日本人は昔から玄米を主食にしてきた。NHK大河ドラマ「真田丸」でおなじみの真田昌幸・信繁親子や徳川家康、加藤清正ら戦国武将は、1日に5合も玄米をモリモリ食べ、戦場を駆け回っていたといわれる。
白米に比べ、たっぷりの食物繊維とポリフェノール(植物由来成分)、鉄やカルシウム、マグネシウムなどのミネラル、そしてビタミンB1、B2、B6、Eも豊富な「栄養の宝庫」だったからだ。
「食べるなら白色より茶褐色が健康によい」
「食べるなら白より茶・黒色がいい」と、よく健康の世界ではいわれる。
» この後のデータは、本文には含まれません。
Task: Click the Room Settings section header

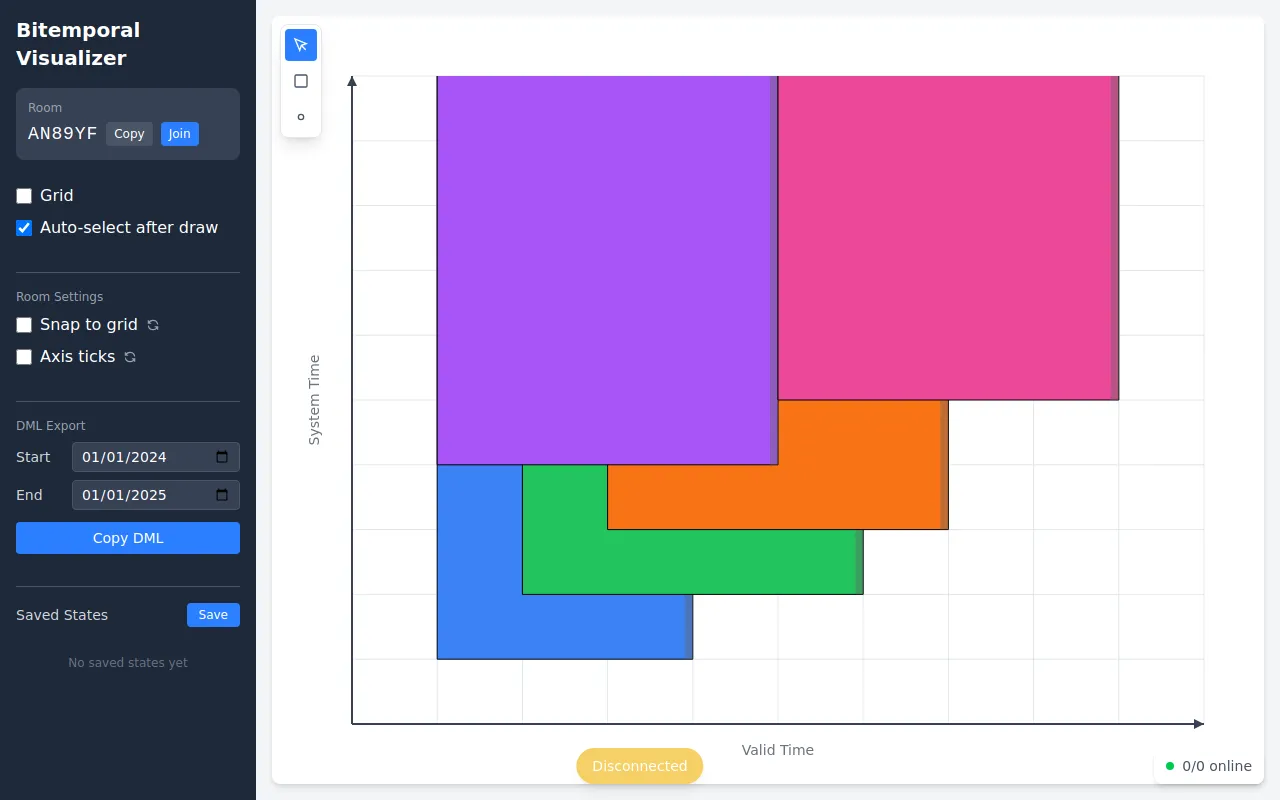Action: [x=59, y=296]
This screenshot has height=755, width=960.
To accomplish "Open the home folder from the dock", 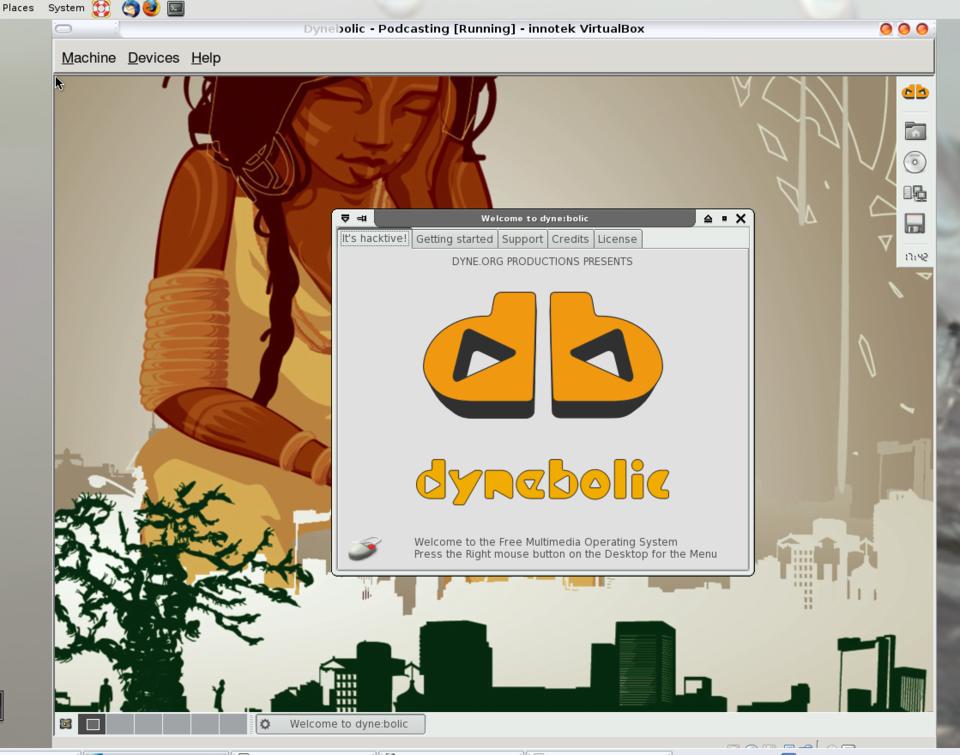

「白米より玄米」「白い小麦パンより全粒粉パン、ライ麦パン」「白砂糖より黒砂糖、キビ砂糖」といった具合に色の濃い方が栄養はあるからだ。特に、米ぬかにはコメの栄養の80%が詰まっており、玄米はそれを全部残している。
近年、玄米を含む全粒穀物(精製されていない米・麦・ソバ類など)がいかに健康によいかを示す研究が相次いで発表された。2016年5月以降だけでもこれだけある(カッコ内は研究機関)。
(1)米国、英国、北欧諸国の計80万人の調査で、全粒穀物を1日に3皿分以上食べる人は、それ以下の人に比べ、心疾患や脳卒中で死ぬリスクが25%少なく、がんによる死亡リスクも15%減った(2016年6月、米ハーバード大学)。
(2)中国の81万6000人の調査で、全粒穀物を1日あたり3食分増やすごとに総死亡リスク(事故を含むあらゆる死因)が19%、心血管疾患が26%、がんが9%低下した(2016年5月、上海交通大学)。
(3)全世界の45件の研究を総合した結果、1日あたり90グラム分の全粒穀物を食べると、食べない人に比べ、総死亡リスクが17%、心血管疾患が22%、がんが15%、呼吸器疾患が22%、感染症が26%、糖尿病が51%低下した(2016年6月、英ロンドン大学)。
なぜ、これほど玄米をはじめとする全粒粉穀物に健康効果があるのだろうか。それは、穀物の外皮や胚に含まれている食物繊維やミネラルが中性脂肪を減らし、血糖値を下げるからだ。そのため、心臓病や脳卒中、糖尿病などの生活習慣病を減らす効果がある。また、ポリフェノールやビタミン類には抗酸化作用があり、がん細胞の増殖を抑える働きが期待できる。